The Helen Merrell Lynd Faculty Colloquium

RE-IMAGINING THE AMERICAS: Contemporary Scholarship and Cultural Diversity

Elfie S. Raymond, Tuesday, January 28, 1992, SLC

The View from San Francisco Bay

Concern for the future is not even the smallest of contemporary philosophy's besetting vices. The big ones are, apart from acrimony and contentiousness, stringent, nay merciless committments to a purely formal conception of timeless reason -- derived from Leibniz's angelic and Descartes' geometric sciences --, and methods of verification that living language simply cannot satisfy. But there are some members of our scattered tribe who see their responsibility tied to the inquiry into the conditions of human life and the quickening of language, for peoples' prospering in this wide world of nations, and the ways we are in truth related to one another, over and above well-known and often shameful invidious distinctions: signatures of prejudice.

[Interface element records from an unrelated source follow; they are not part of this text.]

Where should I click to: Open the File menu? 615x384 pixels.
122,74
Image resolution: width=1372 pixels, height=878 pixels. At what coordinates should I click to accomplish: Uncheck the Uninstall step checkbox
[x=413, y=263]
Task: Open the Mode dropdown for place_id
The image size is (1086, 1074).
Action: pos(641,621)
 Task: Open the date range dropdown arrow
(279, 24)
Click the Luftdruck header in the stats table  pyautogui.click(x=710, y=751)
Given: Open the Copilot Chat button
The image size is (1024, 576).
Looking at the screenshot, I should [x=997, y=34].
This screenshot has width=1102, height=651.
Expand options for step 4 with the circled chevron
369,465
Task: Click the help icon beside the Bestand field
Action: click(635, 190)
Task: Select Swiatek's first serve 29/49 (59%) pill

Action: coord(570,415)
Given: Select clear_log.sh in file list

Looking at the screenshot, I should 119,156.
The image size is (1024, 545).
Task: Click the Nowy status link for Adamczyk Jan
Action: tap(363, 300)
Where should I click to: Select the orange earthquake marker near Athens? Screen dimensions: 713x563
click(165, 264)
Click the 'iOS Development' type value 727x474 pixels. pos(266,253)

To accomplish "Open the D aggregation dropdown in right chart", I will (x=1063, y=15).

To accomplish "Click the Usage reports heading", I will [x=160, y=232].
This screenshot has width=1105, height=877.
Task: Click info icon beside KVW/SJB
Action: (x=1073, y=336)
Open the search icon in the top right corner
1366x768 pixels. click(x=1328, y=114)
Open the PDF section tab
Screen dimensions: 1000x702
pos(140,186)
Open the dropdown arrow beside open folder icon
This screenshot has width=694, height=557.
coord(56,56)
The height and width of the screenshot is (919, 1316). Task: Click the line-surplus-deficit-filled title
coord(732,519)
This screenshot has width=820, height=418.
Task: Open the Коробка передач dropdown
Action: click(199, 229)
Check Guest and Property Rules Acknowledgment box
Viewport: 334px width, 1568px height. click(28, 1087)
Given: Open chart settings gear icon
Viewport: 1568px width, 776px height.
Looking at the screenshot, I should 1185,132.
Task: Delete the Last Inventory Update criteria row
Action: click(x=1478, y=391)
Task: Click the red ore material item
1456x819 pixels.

Hegel said philosophy brings one, and only one idea to history: the idea of Reason acting in the service of Mind's, or Spirit'self-realization, making time the spurious infinity of our agony and turning us into the unwitting agents of the process. Whereas the right Hegelians advanced arguments favoring passive submission to history's process, the left Hegelians called for action marshalling forceful and intermittently effective arguments to put people, that is to say their leaders, in charge. The rest indeed is history, the history, roughly, and roughly indeed, of this rough century, our own recent past. The page has turned, a new chapter is about to be written. The question is: How New?

With this in mind, the serendipitous audacity to hold a Lynd colloquium and convocation with the title "Re-Imagining the Americas" seems almost plausible and surely timely. Does the history of philosophy, this diverse yet unifiable and rapidly expanding body of thought give us any reason to believe that it may contain some words, some messages, some information, some advice, some rules, some insights, some trans-personal and even trans-cultural knowledge that might conceivably be beneficial to the work of re-imagining our lives together now and tomorrow?

In surveying recent works published in my discipline, I saw little that struck me as being of direct relevance. Yet there are two trends that may have some bearing. The first is a trend toward comparing and correlating the world's philosophic traditions, thus exhibiting and making accessible the underlying unitary structure of the world's cultures. David Dillworth from Yale does precisely this, and does it with great erudition in his book "Philosophy in World Perspective: a comparative hermeneutic of the major theories." It won't grab the attention of a crowd, but rewards close study with knowledge of the completeness and coherence of the world's philosophic wealth. Work along these lines is going on in many places: a word and subject concordance between Confucius and Aristotle is well under way at Boston University and at Notre Dame where Thomas Aquinas is being included in the harmonizing effort for good measure. Promising as this may sound, there is another trend that strikes me as even more pertinent to the matter before us.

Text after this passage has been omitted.